Arbeitsauftrag A:
Gib den Textausschnitt zur Fährverbindung von „Auf den eigenen“ bis einschließlich „Warenumschlag entstehen nicht.“ erneut wieder und tausche darin „Zielhafen“ gegen „Bestimmungshafen“ aus.
Arbeitsauftrag B:
Beantworte bitte anhand des Textausschnitts zur Fährverbindung diese Fragen:
(i) Wie lange dauert die Überfahrt?
(ii) Um wie viel Prozent verursacht die Abkürzung über die Ostsee weniger Emissionen als der Landweg?
(iii) Wer betreibt die Fährverbindung?

---------- Textausschnitt ----------

Dass Trailer mit DB Schenker-Logo auf eine Fähre fahren, ist an sich keine Meldung wert. Passiert nämlich sehr oft. Trotzdem: In Rostock gab es genau deshalb was zu feiern. Der Auflieger war nämlich einer der ersten, der die neue Fährverbindung zwischen Rostock und Nynäshamn bei Stockholm nutzte. Seit Ende August 2021 legt die 200 Meter lange M/S Drotten dreimal wöchentlich vom Seehafen Rostock ab und ebenso oft von Nynäshamn. Einmal pro Woche steuert das Schiff Gotland zum Zwischenstopp an.
Die Überfahrt dauert 18 Stunden, vom Hafen Nynäshamn sind es 60 Kilometer nach Stockholm. Die eigentliche Zeitersparnis liegt bei drei Stunden. Aber das sind entscheidende Stunden für die Einbindung der Transporte in die Systemverkehre. „Die Waren unserer Kunden erreichen den Wirtschaftsraum Stockholm bis zu einen Tag früher, als wenn der Lkw den über 650 Kilometer langen Landweg nimmt“, sagt Gunnar Scholtz, Leiter der für Rostock zuständigen DB Schenker-Geschäftsstelle Güstrow. In der Logistik ist das eine gefühlte Ewigkeit.
Auf den eigenen Rädern
Beim Stichwort „See und Transport“ denken die meisten an Container-Verladungen vom Lkw aufs Schiff. Auch auf der Fähre zwischen Rostock und Nynäshamn ist das möglich. Hauptsächlich wird die Drotten aber für das RoRo-Verfahren genutzt. Die Abkürzung steht für Roll-on/Roll-off: Die Fracht wird nicht vom Lkw getrennt, stattdessen fährt das Fahrzeug eigenständig auf das Schiff und im Zielhafen wieder herunter. Verzögerungen durch Warenumschlag entstehen nicht.
Die Ökobilanz der schwimmenden Straße kann sich sehen lassen: Die Abkürzung über die Ostsee verursacht mindestens 20 Prozent weniger Emissionen als der Landweg. Da kommt in Summe einiges zusammen! Man bedenke, dass Hansa Destinations Kapazitäten aufbauen will, um jährlich 75.000 Lkw vorübergehend von der Straße zu holen. Hansa Destinations, der Betreiber der Fährverbindung, ist eine Tochtergesellschaft der schwedischen Rederi AB Gotlan.

---------- Bereitgestellte Daten ----------

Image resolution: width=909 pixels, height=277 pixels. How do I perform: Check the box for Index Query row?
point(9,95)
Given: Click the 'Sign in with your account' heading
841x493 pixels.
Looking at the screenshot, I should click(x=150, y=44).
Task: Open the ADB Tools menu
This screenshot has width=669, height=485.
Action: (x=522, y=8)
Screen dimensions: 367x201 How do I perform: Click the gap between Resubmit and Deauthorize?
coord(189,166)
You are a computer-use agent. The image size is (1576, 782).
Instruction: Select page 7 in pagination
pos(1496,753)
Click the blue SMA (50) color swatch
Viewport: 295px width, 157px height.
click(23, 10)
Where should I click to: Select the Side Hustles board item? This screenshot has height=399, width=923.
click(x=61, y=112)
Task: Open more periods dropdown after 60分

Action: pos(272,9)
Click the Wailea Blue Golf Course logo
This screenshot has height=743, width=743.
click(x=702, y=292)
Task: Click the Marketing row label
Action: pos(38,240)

----------
---------- Bereitgestellte Daten ----------

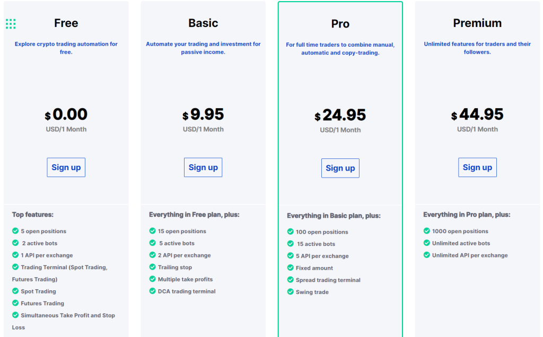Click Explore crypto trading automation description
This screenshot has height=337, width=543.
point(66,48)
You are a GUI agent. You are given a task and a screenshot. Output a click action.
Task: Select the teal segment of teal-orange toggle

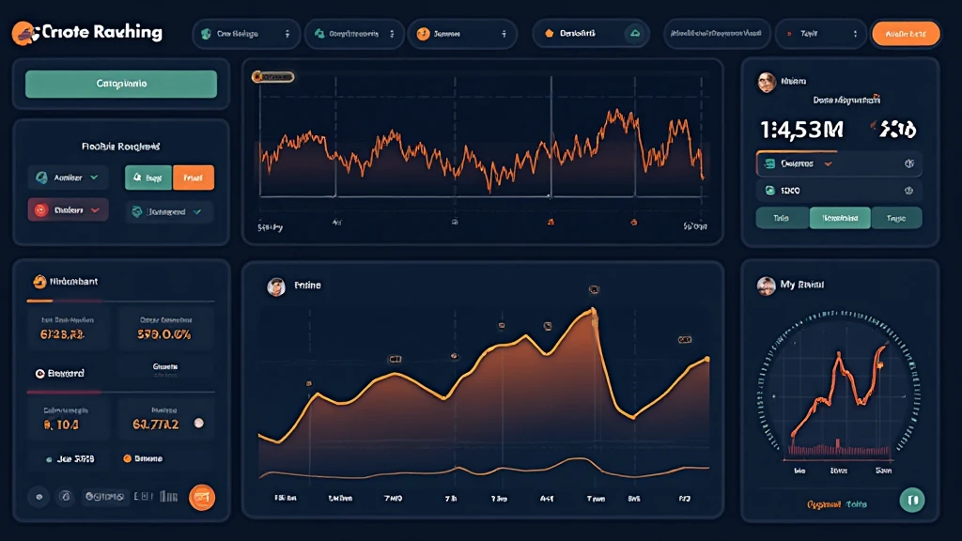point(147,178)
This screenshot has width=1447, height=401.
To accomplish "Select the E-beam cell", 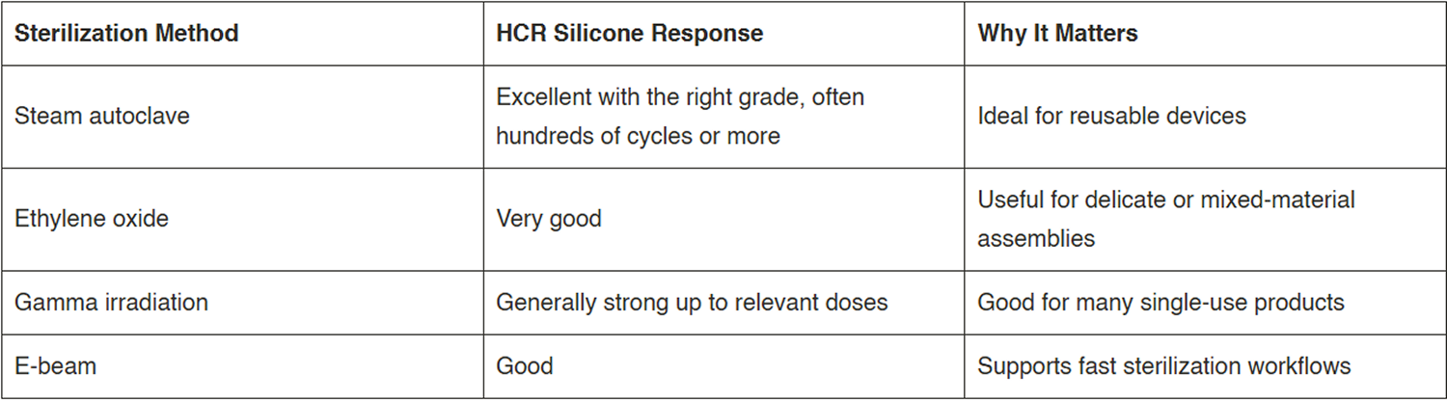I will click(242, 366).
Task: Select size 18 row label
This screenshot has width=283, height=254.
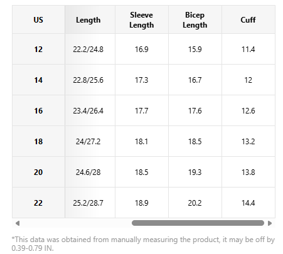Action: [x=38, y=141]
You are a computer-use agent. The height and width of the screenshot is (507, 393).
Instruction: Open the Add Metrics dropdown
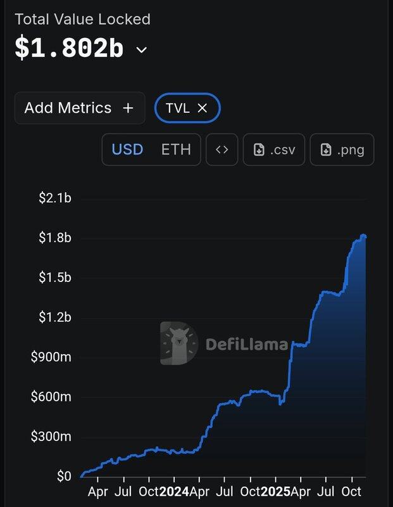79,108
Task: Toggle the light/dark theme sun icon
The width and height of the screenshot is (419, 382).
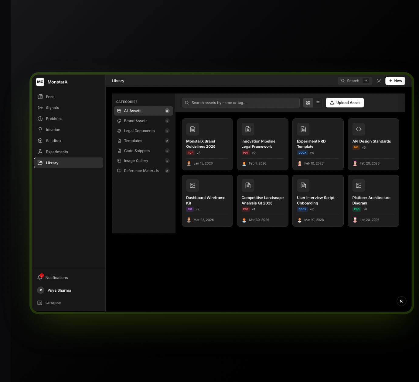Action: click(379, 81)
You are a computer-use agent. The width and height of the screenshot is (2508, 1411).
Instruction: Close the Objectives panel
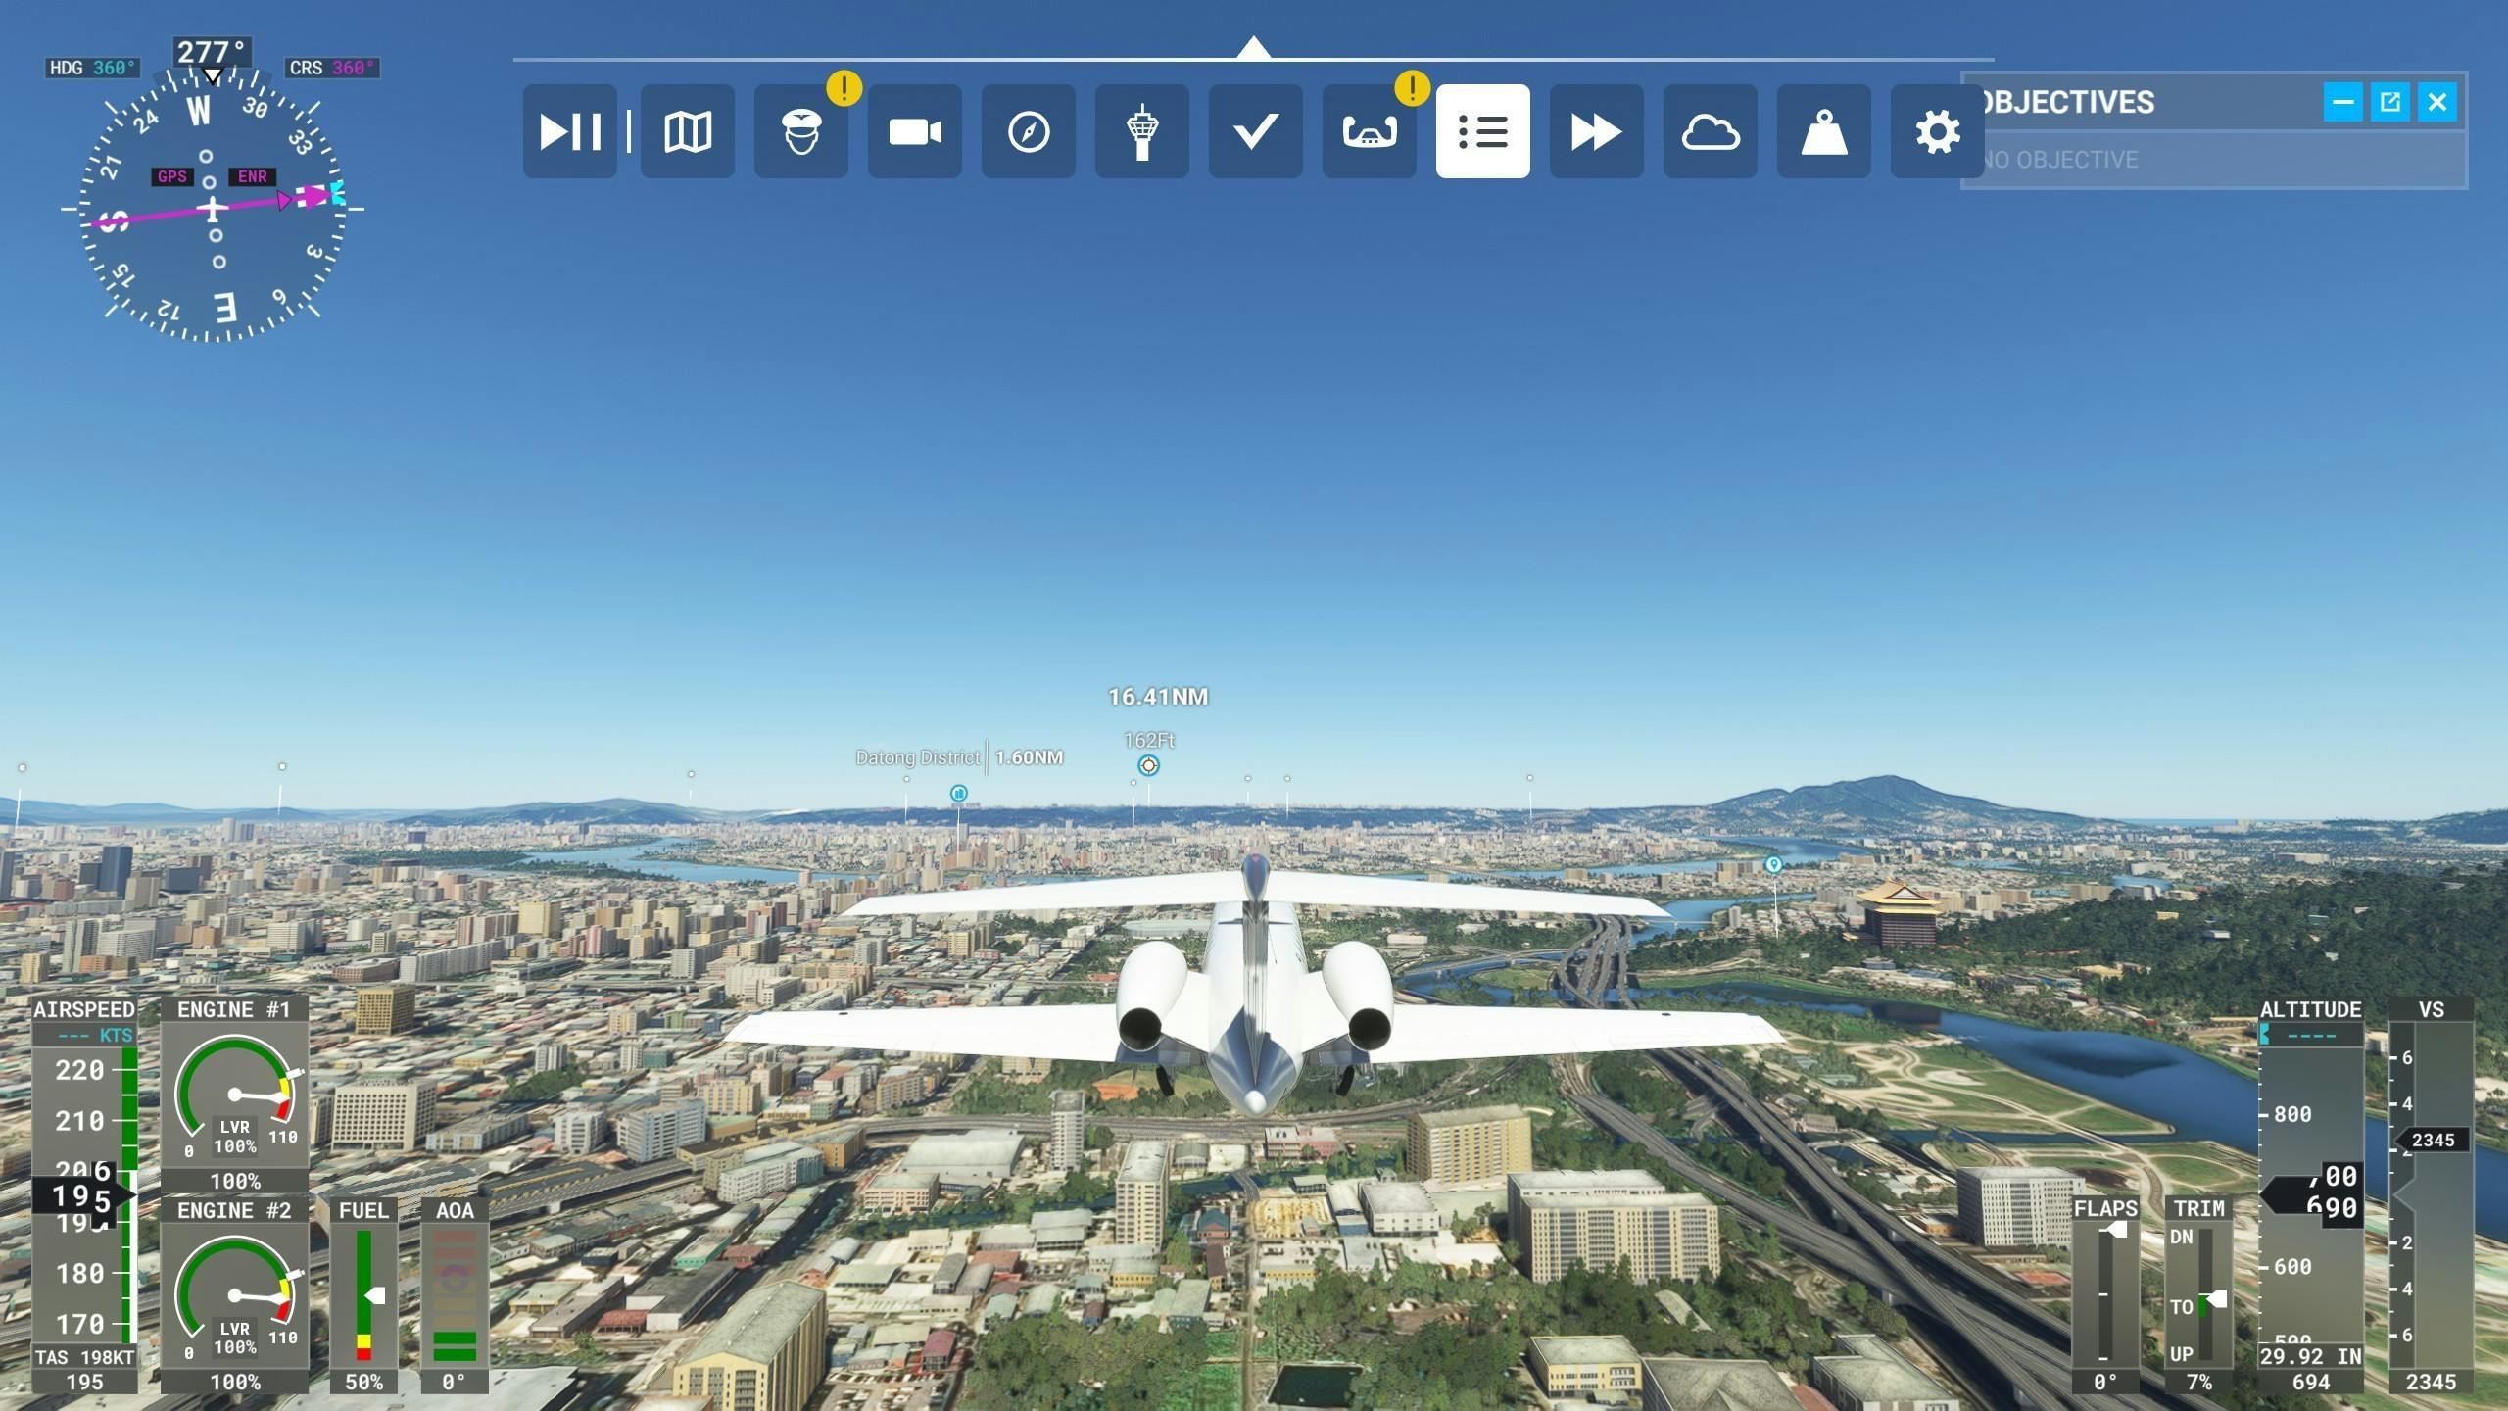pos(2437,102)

----------

Schriftliche Antwort A:
Auf den eigenen Rädern
Beim Stichwort „See und Transport“ denken die meisten an Container-Verladungen vom Lkw aufs Schiff. Auch auf der Fähre zwischen Rostock und Nynäshamn ist das möglich. Hauptsächlich wird die Drotten aber für das RoRo-Verfahren genutzt. Die Abkürzung steht für Roll-on/Roll-off: Die Fracht wird nicht vom Lkw getrennt, stattdessen fährt das Fahrzeug eigenständig auf das Schiff und im Bestimmungshafen wieder herunter. Verzögerungen durch Warenumschlag entstehen nicht.

Schriftliche Antwort B:
(i) 18 Stunden
(ii) Um mindestens 20 Prozent
(iii) Hansa Destinations